* **Brief**:
Only the lines from the one containing "Task: View history of 휴지통 r1 entry" through the last line of the data below belong in your answer, copied exactly and without pictures.

[Data items]
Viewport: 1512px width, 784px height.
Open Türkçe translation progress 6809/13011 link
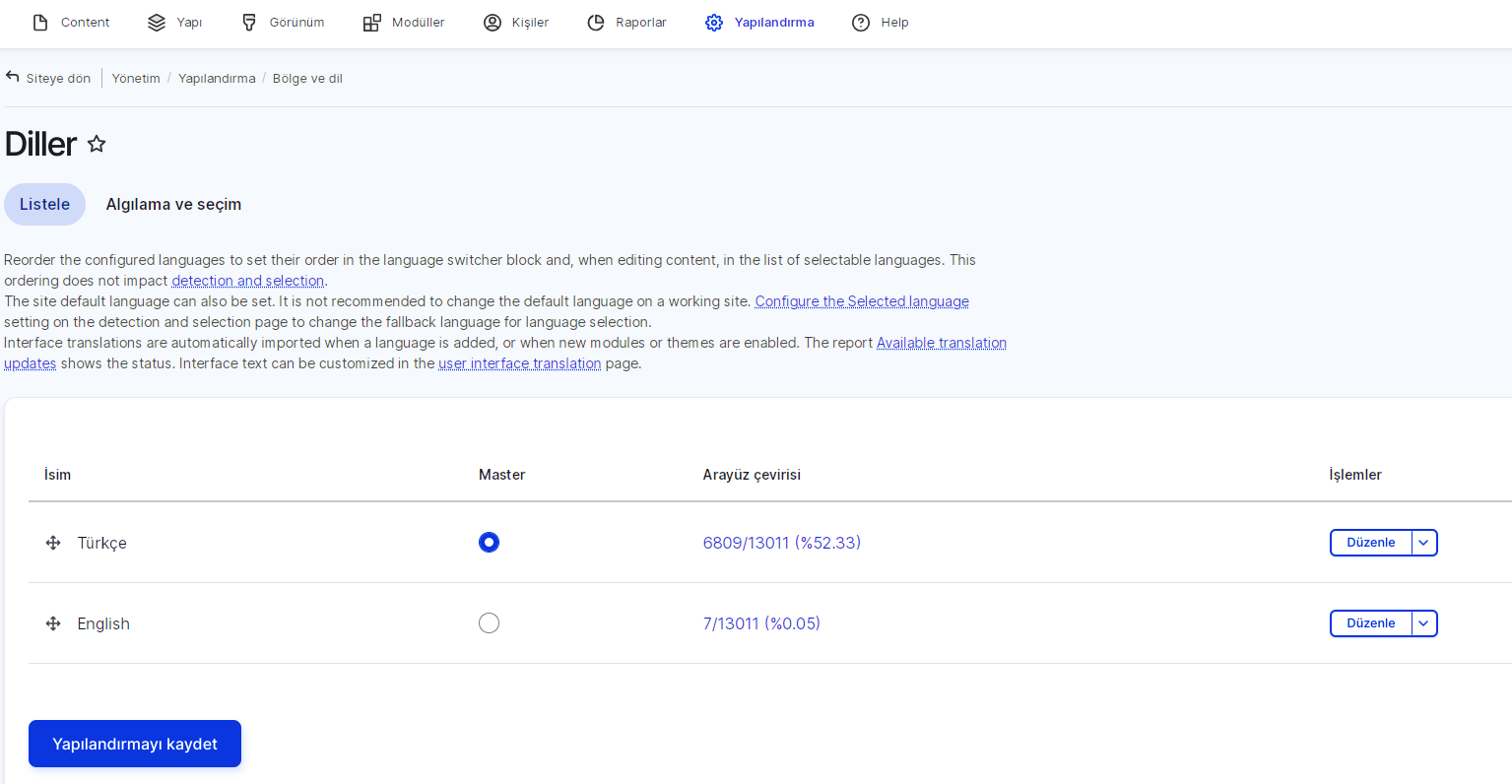pyautogui.click(x=781, y=543)
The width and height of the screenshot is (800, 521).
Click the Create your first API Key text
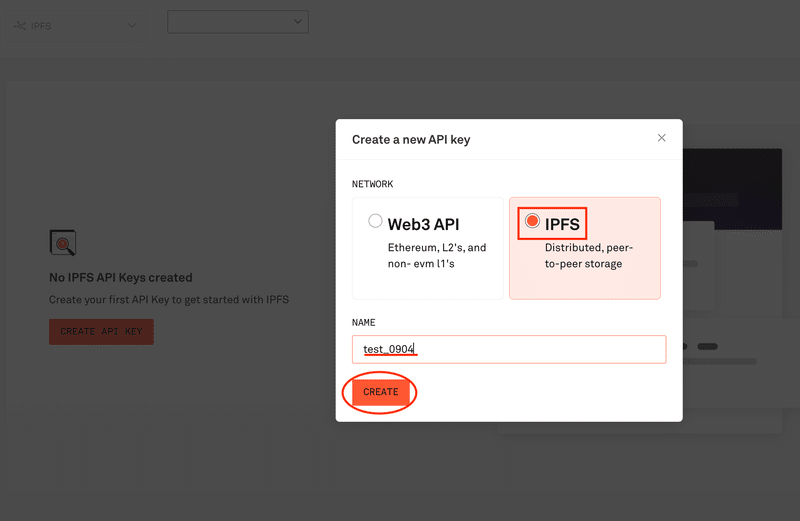click(169, 300)
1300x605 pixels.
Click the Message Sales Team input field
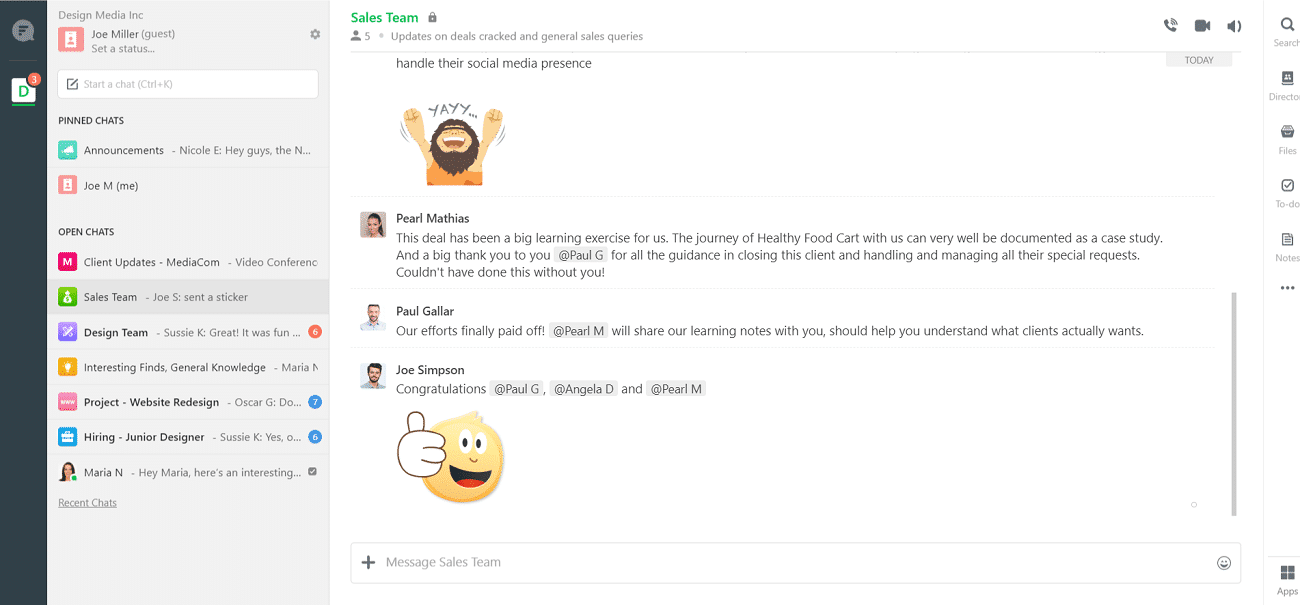(x=700, y=563)
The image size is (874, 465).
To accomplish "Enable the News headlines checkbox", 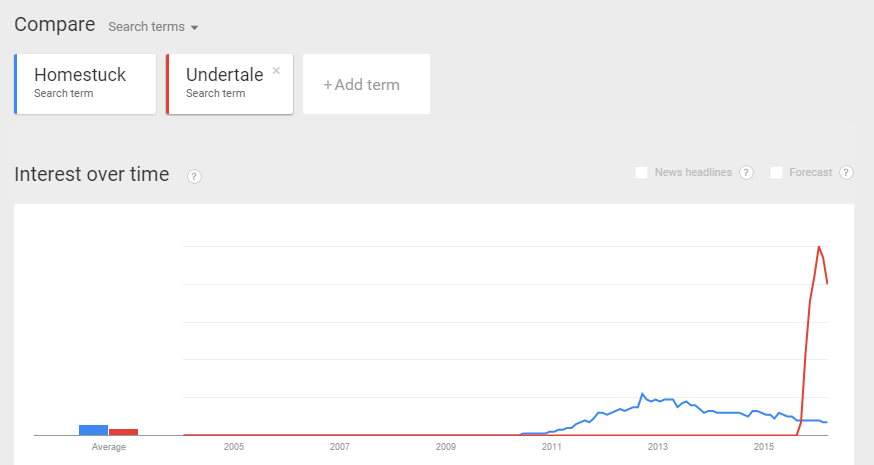I will pyautogui.click(x=642, y=173).
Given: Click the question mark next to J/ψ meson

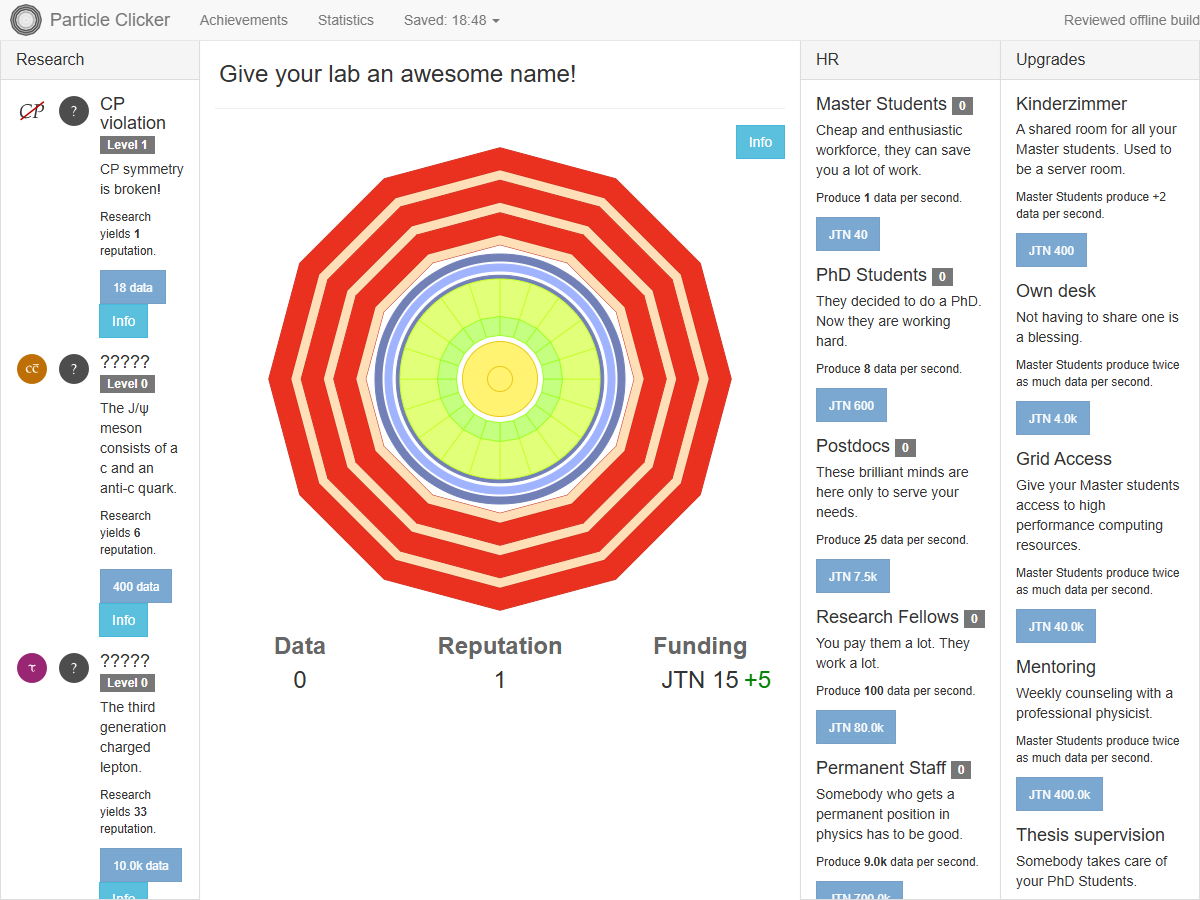Looking at the screenshot, I should [x=74, y=369].
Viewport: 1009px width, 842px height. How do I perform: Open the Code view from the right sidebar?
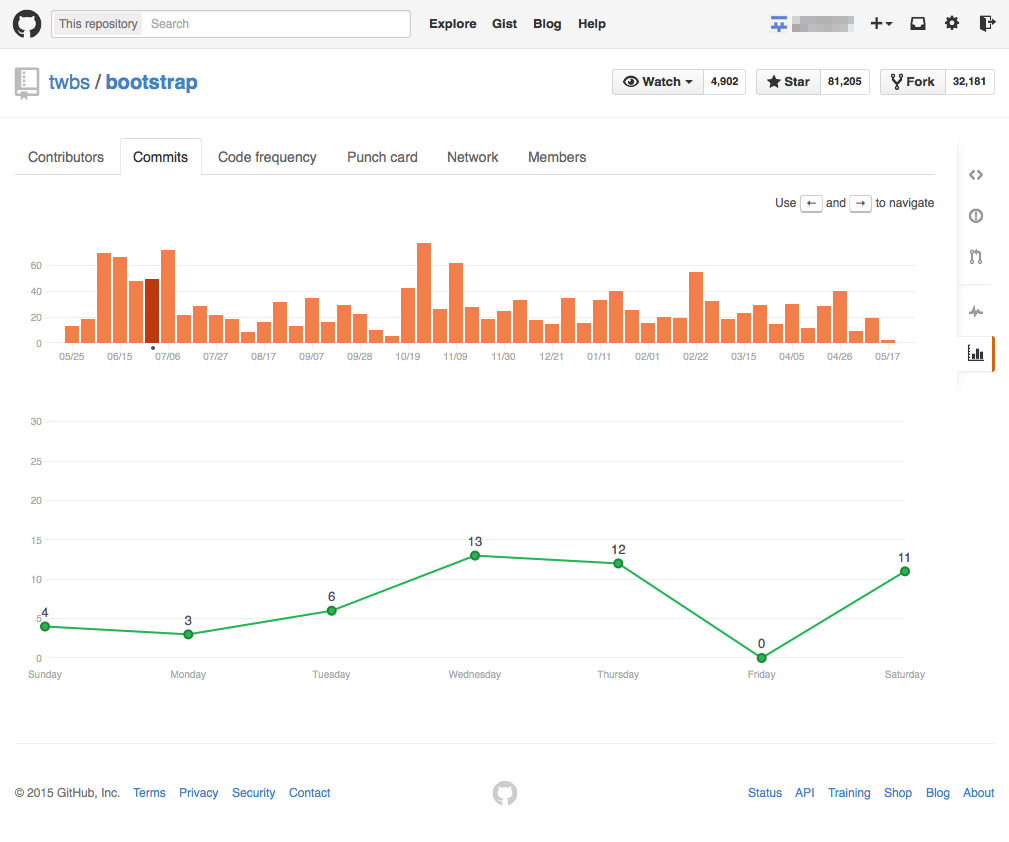coord(975,174)
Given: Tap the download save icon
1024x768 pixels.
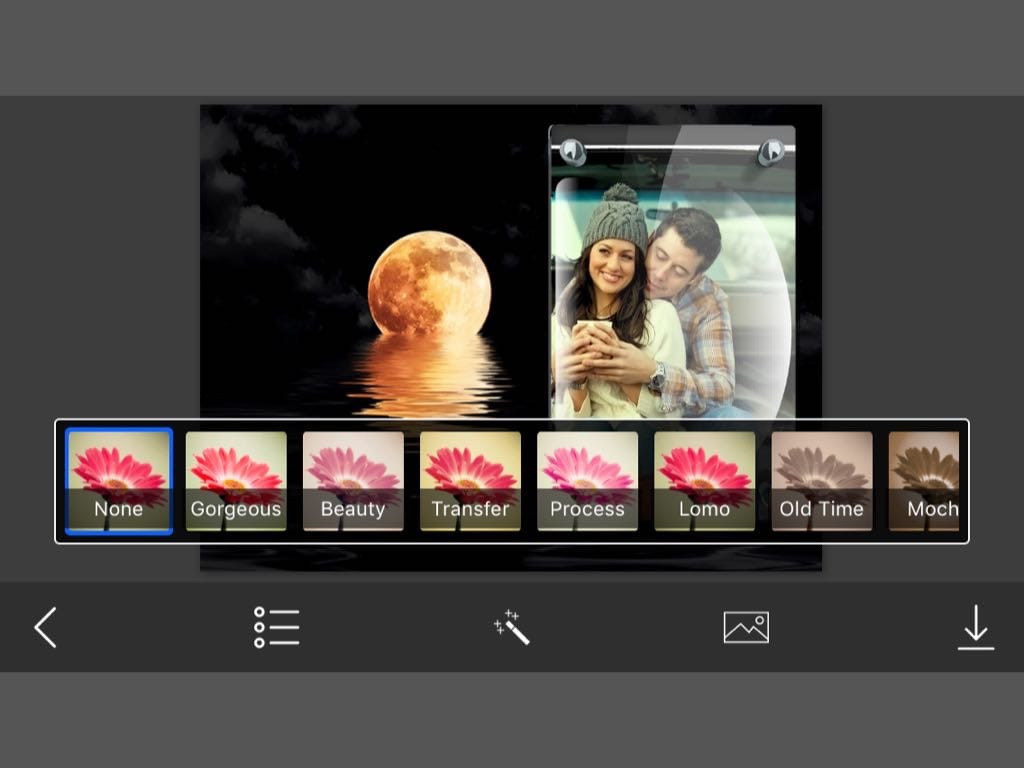Looking at the screenshot, I should tap(975, 628).
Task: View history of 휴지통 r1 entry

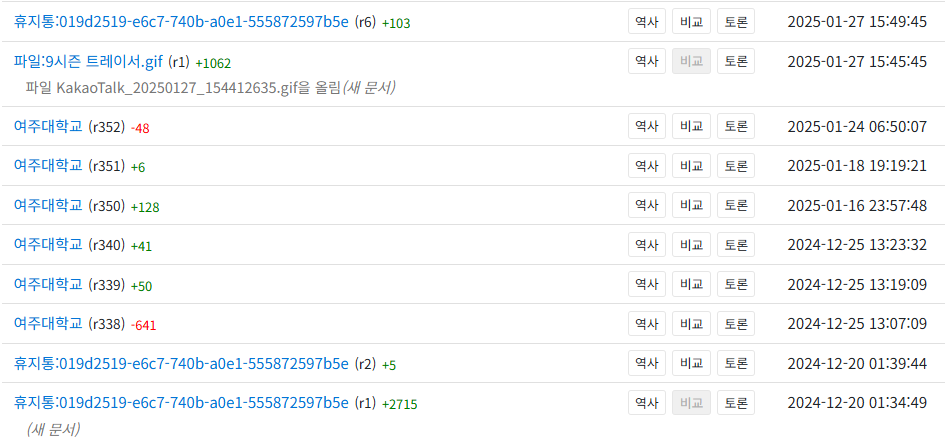Action: pyautogui.click(x=646, y=403)
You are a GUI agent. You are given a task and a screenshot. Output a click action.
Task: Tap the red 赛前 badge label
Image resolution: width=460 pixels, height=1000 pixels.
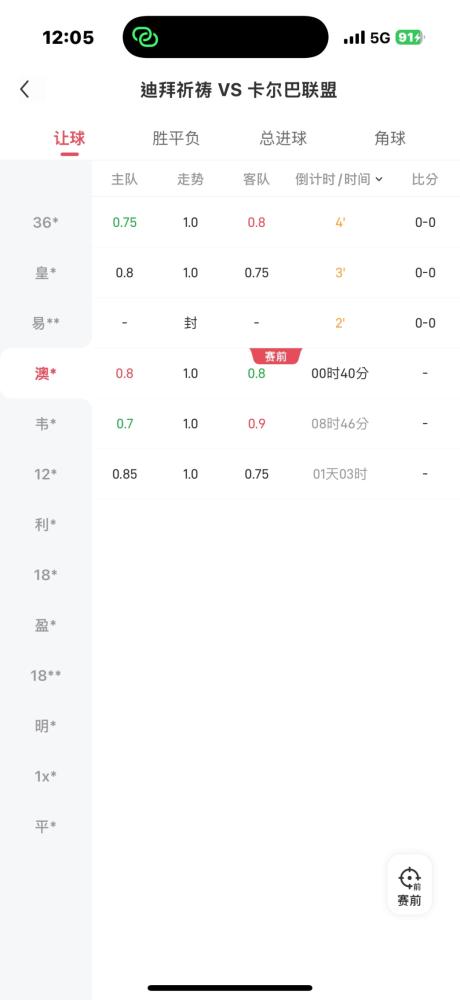pyautogui.click(x=276, y=357)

* **Response area**:
Task: View history of 휴지통 r1 entry

Action: pyautogui.click(x=646, y=403)
You are a GUI agent. You are given a task and a screenshot. Output a click action.
Task: Tap the red 赛前 badge label
Image resolution: width=460 pixels, height=1000 pixels.
pyautogui.click(x=276, y=357)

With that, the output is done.